Two SFWMD meetings this week. Also of note next week, October 16th: Thirteenth anniversary of Hurricane Wilma.


About the South Florida Water Management District meetings this week. Both will be held at SFWMD headquarters located at 3301 Gun Club Rd. in suburban West Palm Beach.

  • Wednesday (tomorrow, Oct. 10th) at 2:00 is the Project & Lands Committee and Special Workshop.
  • Thursday at 9:00 a.m. is the monthly meeting of the SFWMD Governing Board.
  • To download one or both agendas click on this link.

Now to a question oft-posed on this blog:


“How lucky do you feel?”


A question especially for all those in Palm Beach County who live and have businesses south of Lake Okeechobee and the Herbert Hoover Dike.

To the big policy question this year (pick one)
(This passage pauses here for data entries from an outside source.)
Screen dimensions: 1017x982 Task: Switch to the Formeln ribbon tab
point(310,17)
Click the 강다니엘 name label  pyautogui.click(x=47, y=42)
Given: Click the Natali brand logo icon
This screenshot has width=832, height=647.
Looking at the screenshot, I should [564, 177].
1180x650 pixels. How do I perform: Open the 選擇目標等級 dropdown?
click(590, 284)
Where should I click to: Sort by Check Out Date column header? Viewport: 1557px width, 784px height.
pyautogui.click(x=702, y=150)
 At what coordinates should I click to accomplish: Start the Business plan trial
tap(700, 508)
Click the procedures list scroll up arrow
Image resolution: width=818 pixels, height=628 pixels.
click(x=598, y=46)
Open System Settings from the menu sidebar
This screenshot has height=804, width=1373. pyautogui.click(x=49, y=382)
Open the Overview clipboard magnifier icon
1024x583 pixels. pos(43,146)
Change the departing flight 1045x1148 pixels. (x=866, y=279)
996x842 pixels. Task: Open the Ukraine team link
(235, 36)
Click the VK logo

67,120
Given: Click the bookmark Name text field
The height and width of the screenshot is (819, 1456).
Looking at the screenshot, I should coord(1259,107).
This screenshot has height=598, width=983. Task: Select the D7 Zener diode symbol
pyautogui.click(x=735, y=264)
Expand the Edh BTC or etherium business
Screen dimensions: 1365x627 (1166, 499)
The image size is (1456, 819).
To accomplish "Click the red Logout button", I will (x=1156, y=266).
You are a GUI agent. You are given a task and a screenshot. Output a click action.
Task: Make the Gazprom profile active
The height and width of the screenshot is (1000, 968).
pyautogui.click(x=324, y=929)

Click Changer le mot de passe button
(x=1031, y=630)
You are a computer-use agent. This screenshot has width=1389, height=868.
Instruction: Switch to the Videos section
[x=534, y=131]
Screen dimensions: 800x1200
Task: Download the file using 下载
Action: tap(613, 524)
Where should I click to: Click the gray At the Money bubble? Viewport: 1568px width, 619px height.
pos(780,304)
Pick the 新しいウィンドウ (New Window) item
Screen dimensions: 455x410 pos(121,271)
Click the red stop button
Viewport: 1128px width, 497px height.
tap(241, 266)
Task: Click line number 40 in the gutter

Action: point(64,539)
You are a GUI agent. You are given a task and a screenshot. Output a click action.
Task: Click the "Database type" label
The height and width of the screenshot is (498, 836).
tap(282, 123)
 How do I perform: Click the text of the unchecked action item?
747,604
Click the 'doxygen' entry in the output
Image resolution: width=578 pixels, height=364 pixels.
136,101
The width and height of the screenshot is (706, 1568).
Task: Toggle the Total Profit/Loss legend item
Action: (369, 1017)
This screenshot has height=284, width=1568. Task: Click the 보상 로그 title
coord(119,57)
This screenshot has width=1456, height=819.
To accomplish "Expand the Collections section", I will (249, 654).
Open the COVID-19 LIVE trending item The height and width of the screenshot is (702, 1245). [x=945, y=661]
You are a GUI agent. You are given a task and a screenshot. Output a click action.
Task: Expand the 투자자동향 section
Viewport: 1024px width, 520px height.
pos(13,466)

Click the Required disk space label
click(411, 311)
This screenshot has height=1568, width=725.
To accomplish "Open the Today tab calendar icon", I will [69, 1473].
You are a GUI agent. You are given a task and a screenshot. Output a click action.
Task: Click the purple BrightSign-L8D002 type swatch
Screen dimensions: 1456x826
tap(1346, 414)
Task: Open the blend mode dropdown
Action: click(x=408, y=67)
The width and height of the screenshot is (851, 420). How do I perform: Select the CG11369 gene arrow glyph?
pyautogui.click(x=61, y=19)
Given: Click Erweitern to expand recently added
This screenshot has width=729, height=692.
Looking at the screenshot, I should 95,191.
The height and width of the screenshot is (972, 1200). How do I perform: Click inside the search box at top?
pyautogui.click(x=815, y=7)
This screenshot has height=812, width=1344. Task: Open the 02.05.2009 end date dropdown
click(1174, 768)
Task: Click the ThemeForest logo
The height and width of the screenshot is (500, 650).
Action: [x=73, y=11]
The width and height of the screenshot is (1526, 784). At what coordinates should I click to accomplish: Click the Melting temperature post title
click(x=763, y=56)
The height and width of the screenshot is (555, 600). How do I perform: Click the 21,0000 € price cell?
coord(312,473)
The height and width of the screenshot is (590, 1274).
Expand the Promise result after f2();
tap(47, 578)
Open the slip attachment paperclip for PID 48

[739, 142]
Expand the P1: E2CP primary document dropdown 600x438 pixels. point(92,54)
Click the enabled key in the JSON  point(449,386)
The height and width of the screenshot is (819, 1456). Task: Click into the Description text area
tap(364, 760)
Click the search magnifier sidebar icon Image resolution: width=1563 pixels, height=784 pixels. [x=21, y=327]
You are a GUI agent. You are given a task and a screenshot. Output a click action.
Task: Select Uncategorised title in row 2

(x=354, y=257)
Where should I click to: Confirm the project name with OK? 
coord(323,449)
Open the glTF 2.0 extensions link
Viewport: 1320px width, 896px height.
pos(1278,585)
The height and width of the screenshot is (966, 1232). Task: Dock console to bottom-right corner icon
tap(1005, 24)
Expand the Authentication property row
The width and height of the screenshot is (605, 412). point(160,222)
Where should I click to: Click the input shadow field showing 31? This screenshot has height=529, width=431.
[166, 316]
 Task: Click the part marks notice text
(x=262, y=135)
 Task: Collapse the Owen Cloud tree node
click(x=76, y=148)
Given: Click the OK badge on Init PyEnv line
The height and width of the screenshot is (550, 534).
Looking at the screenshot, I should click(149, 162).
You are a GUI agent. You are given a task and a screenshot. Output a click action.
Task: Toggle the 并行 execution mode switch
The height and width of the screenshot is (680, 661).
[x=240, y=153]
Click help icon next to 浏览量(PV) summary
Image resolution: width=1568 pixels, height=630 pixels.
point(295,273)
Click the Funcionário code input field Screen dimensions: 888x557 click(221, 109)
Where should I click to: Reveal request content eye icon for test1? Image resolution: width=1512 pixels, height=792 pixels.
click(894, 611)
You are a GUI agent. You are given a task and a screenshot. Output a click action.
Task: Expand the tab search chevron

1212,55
  • “Send The Water South!” from Lake Okeechobee, constructing a new reservoir south of the Herbert Hoover Dike at a cost of $1B (± using government projections) and will take up to a decade to complete. . .

or


  • Have the U.S. Army Corps of Engineers finish fortifying the Herbert Hoover Dike and the South Florida Water Management District complete projects already in the works — and others in the planning stage — in the Northern Everglades to store more water?


What’s the answer? It sort of depends on how lucky you feel (see newspaper clipping below).

For example, click on this link to read about “Lake Okeechobee, the Herbert Hoover Dike, and Peter Schorsch warned of Godwin’s Law”.

Prior to Hurricane Irma last year — a major storm which could have breached the dike — back in October 2005 was another major hurricane you may have heard about.



“Hurricane Wilma left gaps to
the Herbert Hoover Dike along Lake Okeechobee behind the Pahokee Airport.”

Hurricane Wilma, “News in Brief”:

“Big O’s Dike”

“About a half a dozen chunks 40 × 30 feet were cut out every couple of hundred feet.”

How lucky do you feel? Scroll back up and look at the two choices once again.


More information:


Myth vs. Fact about Lake Okeechobee water releases. Don’t forget the big problem: Septic tanks.



“Even without Lake Okeechobee discharges, blue-green algae blooms in the St. Lucie River are a ‘distinct possibility,’ a marine biologist said Monday.”
News datelined May 21st in TCPalm.


Septic tanks and human waste leaking into the St. Lucie River and other waterways that then flow into the Indian River Lagoon fouling the inaptly-named ‘Treasure Coast’ shouldn’t be happening in 21st Century America. But it is happening.

Questions: Do you think the South Florida Water Management District is responsible for managing algae blooms? Wrong. SFWMD samples the water. Does blue-green algae cause neurodegenerative disease? No connection has been found.



More examples of  “Myth versus Fact” about
water releases from Lake Okeechobee:







Send The Water South!”? JP Sasser, the former mayor of Pahokee, has strong opinions about that.



Will another reservoir ever be constructed? Will another reservoir even work? A supporter of constructing a massive reservoir south of Lake Okeechobee, also a former Lake Worth commissioner with a PhD, has very strong doubts.